EXCERTO DO TEXTO
+ + +
Já acabei de ler este livro há uns dias, mas depois destas quatro peças de Tennessee Williams fiquei com a sensação de que é um autor que, além de se ler com muitíssimo gosto, deixa tanto em que pensar que são precisos alguns dias para digerir o que lemos.
Falei-vos, há algum tempo, da primeira peça deste volume: Gata em Telhado de Zinco Quente. Essa foi, provavelmente, a peça que mais me tocou. Nunca vi uma encenação deste texto, mas achei tudo tão plausível, tão verdadeiro. Há ali situações que facilmente encontramos na vida de todos os dias: a entrega a vícios como forma de desistência; os abutres que só esperam a hora de poderem apropriar-se do que a outros pertence e que usam a bajulação como forma de conseguir o que querem; aqueles que se tentam ajustar à realidade, nem que isso os mantenha num equilíbrio tão instável e desagradável como será o zinco quente sob as patas de uma gata.
+ + +
DADOS REGISTADOS

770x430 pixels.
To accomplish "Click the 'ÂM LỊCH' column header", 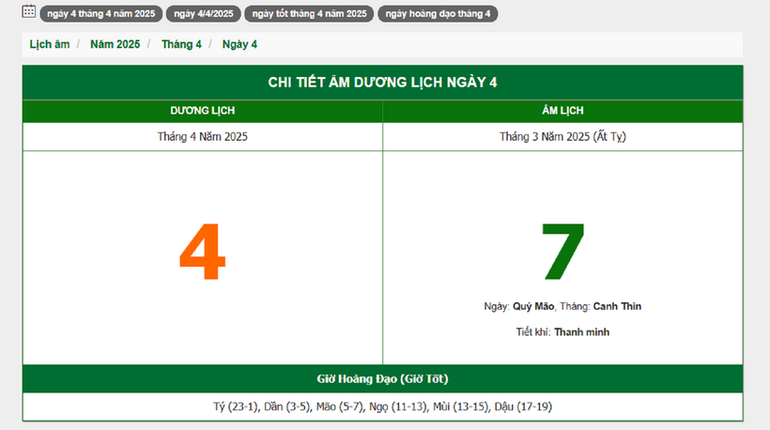I will pos(562,111).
+ + +
PROBLEMAS A RESOLVER
a – Responda, com base no texto sobre as peças de Tennessee Williams, às perguntas seguintes:
(i) Quantas peças de Tennessee Williams reúne o livro?
(ii) Qual é a primeira peça do volume?
(iii) Que meio usam os abutres para conseguir o que querem?
b – Prossiga o texto sobre as peças de Tennessee Williams a partir da última frase apresentada.

RESPOSTAS ÀS TAREFAS
a –
(i) Quatro peças.
(ii) Gata em Telhado de Zinco Quente.
(iii) A bajulação.

b –
Ainda que as duas peças que se lhe seguem também sejam muito boas, não me senti tão tocada por elas. Subitamente, no Verão Passado é, ainda assim, um texto em que há uma linha muito fina entre a loucura e a sanidade. Tão ténue é a linha que chegamos ao fim do texto sem saber quem diz a verdade, pois o que nos é contado é demasiado bizarro para que nisso acreditemos sem antes nos questionarmos. A morte de um filho, aquilo que se descreve como a dor maior, é o ponto de partida para um texto em que as personagens têm de confrontar-se com a verdade, com aquilo que pode ser a verdade e com o que não querem que seja a verdade. Também aqui encontramos os tais abutres que desejam subir na vida à custa de perdas alheias, algo que me pareceu ser recorrente nas quatro peças que compõem este volume.
Verão e Fumo é um texto que nos apresenta uma personagem com uma sexualidade florescente que parece aperceber-se demasiado tarde dessa mudança, deixando passar aquilo que gostaria de ter e que esteve sempre ao seu alcance. Parece ser a história de alguém que assume tais responsabilidades ao longo da vida e desde uma idade tão precoce que depois deixa pelo caminho uma parte de si, perdendo um comboio que não poderá voltar a apanhar.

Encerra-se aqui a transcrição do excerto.